- [What is needed]:
Copy out each line of the material below that holds the string "width".

- [Input records]:

───

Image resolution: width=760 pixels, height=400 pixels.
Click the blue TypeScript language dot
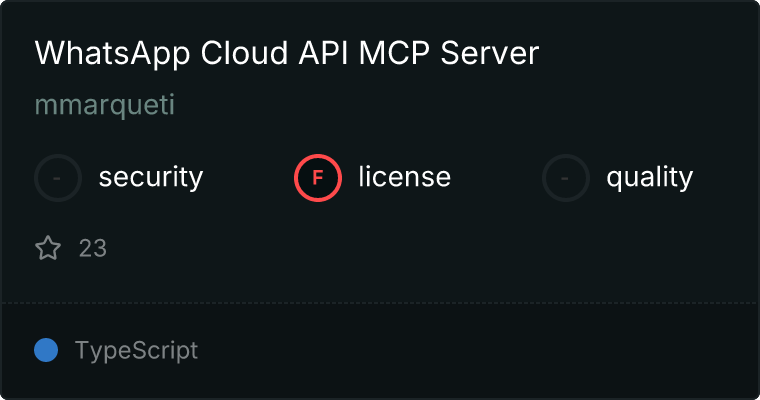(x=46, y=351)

───

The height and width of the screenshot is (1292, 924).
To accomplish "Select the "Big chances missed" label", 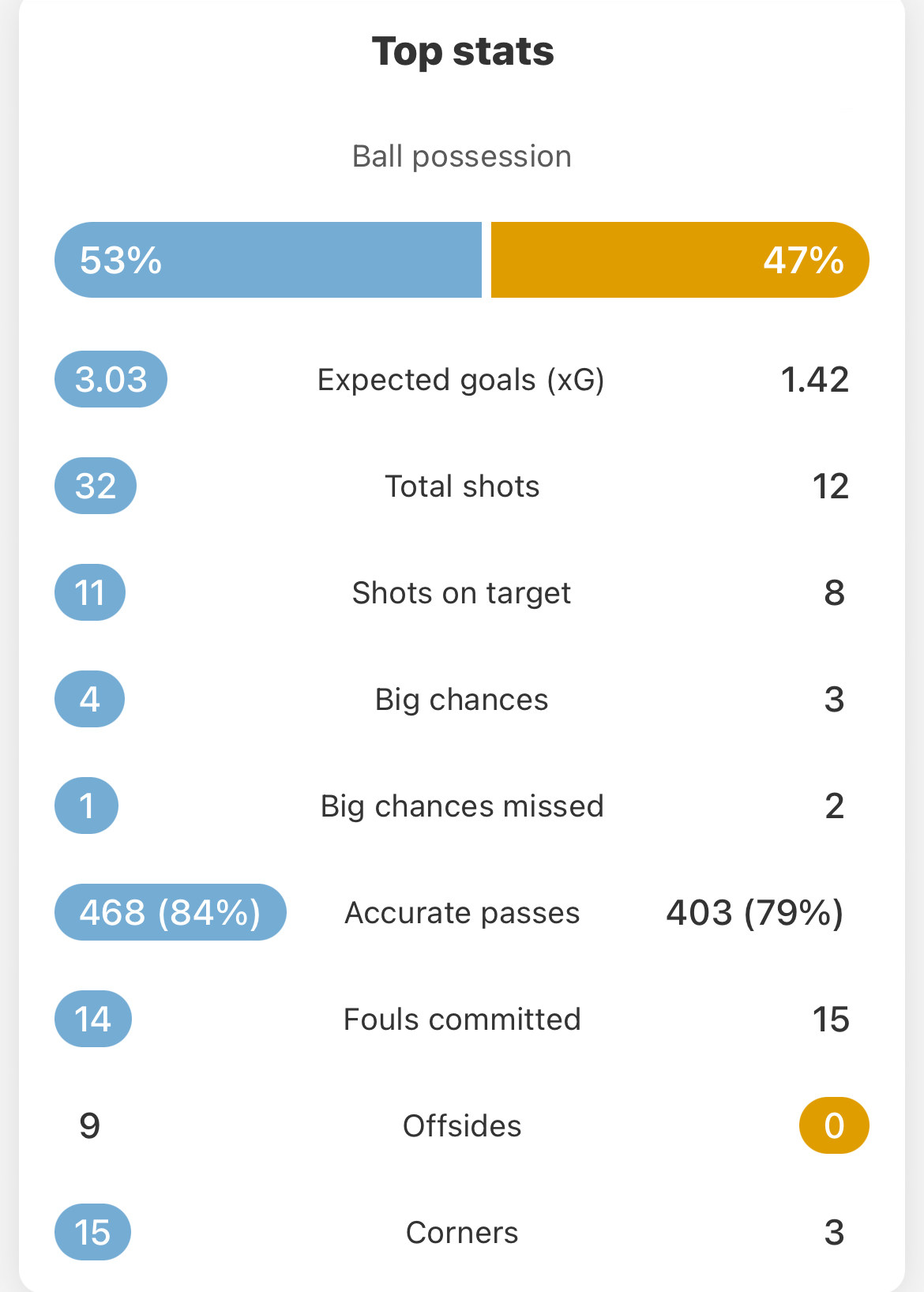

───

- [Response area]:
Image resolution: width=760 pixels, height=400 pixels.
The height and width of the screenshot is (1292, 924).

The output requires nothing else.